OpenAccess AI Collective (axolotl) Discord Summary

  • Confusion Angles fire up a debate: In a detailed image posted by @yamashi, users were thrown into a discussion on which angle marked - A, B, C, or D - is the correct one.
  • Closer Gap vs Lower Loss: @nafnlaus00 sparked a conversation saying that “it’s better to aim for minimizing the distance between eval_loss and train_loss vs only caring about getting as low of an eval_loss as possible”, especially when handling unclean datasets.
  • Early Beta of RL Training announced: @caseus_ revealed that RL (Reinforcement Learning) training is merged and now supports DPO and IPO. Though in its beta stages, the community’s suggestions and pull requests are much appreciated to refine the development.
  • “Fine-Tuning Mixtral” Talk arises: Potential issues with fine-tuning Mixtral were brought to light by @dangfutures.
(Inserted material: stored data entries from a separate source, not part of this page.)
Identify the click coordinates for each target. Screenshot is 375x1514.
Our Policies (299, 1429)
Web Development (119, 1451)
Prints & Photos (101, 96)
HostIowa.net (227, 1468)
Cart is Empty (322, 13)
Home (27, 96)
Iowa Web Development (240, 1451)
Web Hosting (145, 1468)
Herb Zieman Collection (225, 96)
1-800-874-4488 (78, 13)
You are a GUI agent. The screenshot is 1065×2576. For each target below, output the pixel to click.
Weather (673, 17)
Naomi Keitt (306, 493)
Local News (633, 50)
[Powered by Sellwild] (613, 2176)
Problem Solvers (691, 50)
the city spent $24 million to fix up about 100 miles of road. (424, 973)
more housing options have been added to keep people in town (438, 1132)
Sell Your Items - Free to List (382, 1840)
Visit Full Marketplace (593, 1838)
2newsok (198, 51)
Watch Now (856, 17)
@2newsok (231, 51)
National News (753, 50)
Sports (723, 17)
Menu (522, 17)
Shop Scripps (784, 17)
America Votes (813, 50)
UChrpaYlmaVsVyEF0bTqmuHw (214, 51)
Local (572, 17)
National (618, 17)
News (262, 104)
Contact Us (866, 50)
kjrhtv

However, the query remained unanswered.
  • Curriculum Learning Idea pops up in Axolotl-dev: @suikamelon showed interest in implementing curriculum learning, a process where the model is trained starting with “easy” samples. @Caseus_ suggested considering yaml for disabling shuffle.
  • Multigpu Config Hitch: @qeternity had issues with axolotl’s deepspeed stages and asked for multi-gpu config examples. The user was then recommended to refer to the nccl.md docs by @caseus_.
  • Application of User Feedback: @athenawisdoms asked how user feedback on responses could be beneficial to model improvement, to which @noobmaster29 floated the idea of setting up a reinforcement pipeline.
  • The Synthetic dataset size conundrum: @antti_45069 raised a query regarding the size of a synthetic dataset in comparison to typical code datasets which usually are of the range 100k+.
  • Introduction of Search RAG API: The availability of the Search RAG API was announced by @emrgnt_cmplxty. This tool appears promising for challenges relating to synthetic data and grounding responses.
  • Contextual Connotations and Misspellings: A potential misspelling in the phrase “and be vary of the context” was caught by @nafnlaus00, but @le_mess clarified that it doesn’t affect overall performance.

OpenAccess AI Collective (axolotl) Channel Summaries

▷ #general (18 messagesđŸ”„):

  • Uncertain Angles sowing confusion: User @yamashi posted an image with multiple angles marked and caused a small confusion among users, asking for the correct angle – A, B, C, or D?
  • A call for more general solutions rather than aiming for the lowest eval_loss: @nafnlaus00 expressed the perspective that it’s better to aim for [minimizing the distance between eval_loss and train_loss vs only caring about getting as low of an eval_loss as possible], particularly in situations where the dataset isn’t clean.
  • Announcement of Reinforcement Learning (RL) training with chatml support: @caseus_ shared that RL training is now merged and supports DPO and IPO, but is currently in beta and needs further polishing. Open to suggestions/Pull Requests from the community, Caseus_ confirmed it is in its early stages and welcomes any external assistance.
  • Non-English Model Tuning: User @noobmaster29 provided a helpful link (https://arxiv.org/pdf/2401.01854.pdf) for non-English model tuners.
  • Potential issues with fine-tuning mixtral: @dangfutures queried if there were still issues fine-tuning mixtral. The question remained unanswered within the provided chat history.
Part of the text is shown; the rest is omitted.